Along with using the fuel cell modules for its own vehicles, it will also supply other manufacturers.
“We’re bringing our proven electric technology to a whole new class of production vehicles,” said Toyota Motor North America CEO and president Tetsuo Ogawa. “Heavy-duty truck manufacturers will be able to buy a fully integrated and validated fuel cell electric drive system, allowing them to offer their customers an emissions-free option in the Class 8 heavy-duty segment.”
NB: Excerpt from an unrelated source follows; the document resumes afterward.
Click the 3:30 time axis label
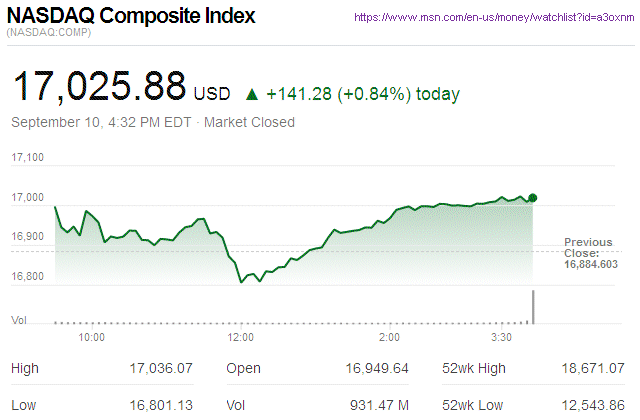Screen dimensions: 640x420 click(x=503, y=338)
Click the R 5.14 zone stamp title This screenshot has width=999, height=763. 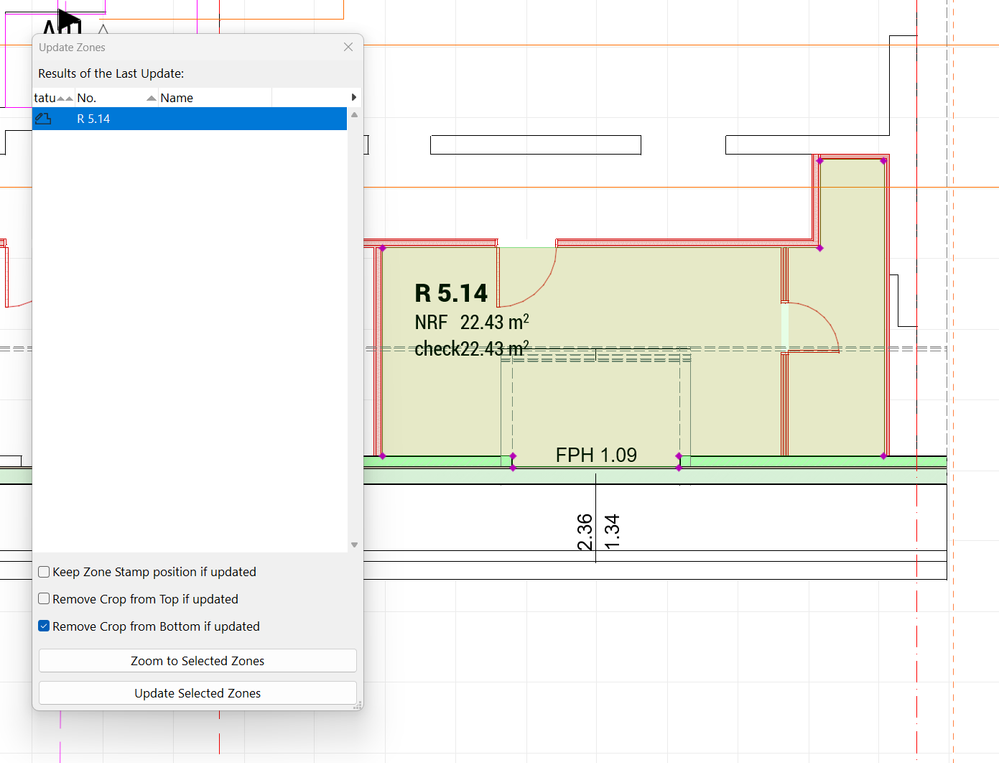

Hydrogen powered vehicles haven’t taken off in passenger cars, but the technology is moving forward for larger vehicles such as buses and heavy trucks. Toyota is far from alone in pursuing this market. Hino, Hyundai Motor, Cummins, Daimler, Volvo, Nikola and others are all working on establishing hydrogen-powered long-haul trucks in coming hears. The companies prefer this technology to battery electric for heavy-duty and long-haul vehicles due to the large range and rapid refueling speed.
Moreover, the fuel cell modules and the rest of the powertrain are lighter, which is important as every pound counts in long-haul transport. These factors all make the technology appear to be the more viable choice for zero-emission transportation.